[BEE-11007] Virtual Threads and Structured Concurrency
INFO
Java's Project Loom makes the simple thread-per-request model scale like reactive programming — by making threads cheap enough to block without wasting OS resources — while structured concurrency enforces lifetime rules that prevent thread leaks.
Context
The fundamental scalability problem of Java servers before 2023 was the 1:1 mapping between a Java thread and an OS thread. An OS thread consumes approximately 1 MB of stack memory and requires a kernel thread to schedule. A server with 10,000 concurrent requests needed 10,000 OS threads — a constraint that pushed the industry toward reactive programming (Spring WebFlux, RxJava, Vert.x) where a small pool of threads handles requests non-blocking via callbacks and futures. Reactive frameworks solve the scalability problem but at a steep cost: stack traces become fragmented across callback chains, standard Java debugging tools stop working, and every library in the dependency graph must expose a reactive API.
Project Loom is the OpenJDK initiative to eliminate this trade-off. Ron Pressler (Technical Lead, Oracle), in his InfoQ podcast interview (May 2021), put it this way: "Modern servers support up to one million open sockets, but Java can only sustain a few thousand platform threads. Virtual threads eliminate this bottleneck by making threads cheap enough to allocate one per task."
Virtual Threads were finalized in Java 21 (JEP 444, September 2023). They are ordinary java.lang.Thread instances, but they live on the heap rather than the OS stack. The JVM mounts a virtual thread onto a platform thread (a "carrier thread") to run, and unmounts it when the virtual thread blocks on I/O — freeing the carrier thread to run another virtual thread immediately. The blocking virtual thread's stack is preserved in heap memory as a continuation. No OS thread sits idle waiting.

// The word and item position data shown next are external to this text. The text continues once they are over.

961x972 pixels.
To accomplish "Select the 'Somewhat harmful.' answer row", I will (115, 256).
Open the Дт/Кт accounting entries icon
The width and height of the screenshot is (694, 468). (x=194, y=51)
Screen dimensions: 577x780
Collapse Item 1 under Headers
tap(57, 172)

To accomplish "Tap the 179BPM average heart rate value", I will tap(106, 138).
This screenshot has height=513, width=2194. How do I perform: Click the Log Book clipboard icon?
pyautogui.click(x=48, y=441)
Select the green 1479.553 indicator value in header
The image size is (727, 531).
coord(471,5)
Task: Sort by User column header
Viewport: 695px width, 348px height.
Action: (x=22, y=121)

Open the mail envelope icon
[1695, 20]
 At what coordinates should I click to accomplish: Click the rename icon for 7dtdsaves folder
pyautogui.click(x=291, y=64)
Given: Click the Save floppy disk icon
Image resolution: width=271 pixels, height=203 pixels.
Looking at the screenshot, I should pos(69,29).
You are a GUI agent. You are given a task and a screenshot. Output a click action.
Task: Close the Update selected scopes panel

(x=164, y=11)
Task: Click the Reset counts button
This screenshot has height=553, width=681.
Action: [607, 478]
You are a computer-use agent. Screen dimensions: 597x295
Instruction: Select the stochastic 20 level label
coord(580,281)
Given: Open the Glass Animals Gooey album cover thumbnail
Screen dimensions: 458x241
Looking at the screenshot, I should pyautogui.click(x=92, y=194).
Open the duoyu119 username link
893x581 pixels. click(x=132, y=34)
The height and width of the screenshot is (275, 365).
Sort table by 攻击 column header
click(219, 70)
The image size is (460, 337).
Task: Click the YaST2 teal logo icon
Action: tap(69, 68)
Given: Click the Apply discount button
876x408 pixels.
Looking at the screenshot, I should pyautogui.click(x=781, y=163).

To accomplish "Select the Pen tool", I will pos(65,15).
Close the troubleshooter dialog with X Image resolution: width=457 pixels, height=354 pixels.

Structured Concurrency (under preview since Java 21 via JEP 453; still evolving through Java 25 via JEP 525) provides the complementary API: when you fork multiple subtasks from a virtual thread, StructuredTaskScope guarantees that all subtasks complete or are cancelled before the scope exits. This eliminates the class of bugs where a failed subtask leaks a running thread in the background.
How Virtual Threads Work
The JVM maintains a dedicated ForkJoinPool called the virtual thread scheduler. Platform threads within this pool are called carrier threads.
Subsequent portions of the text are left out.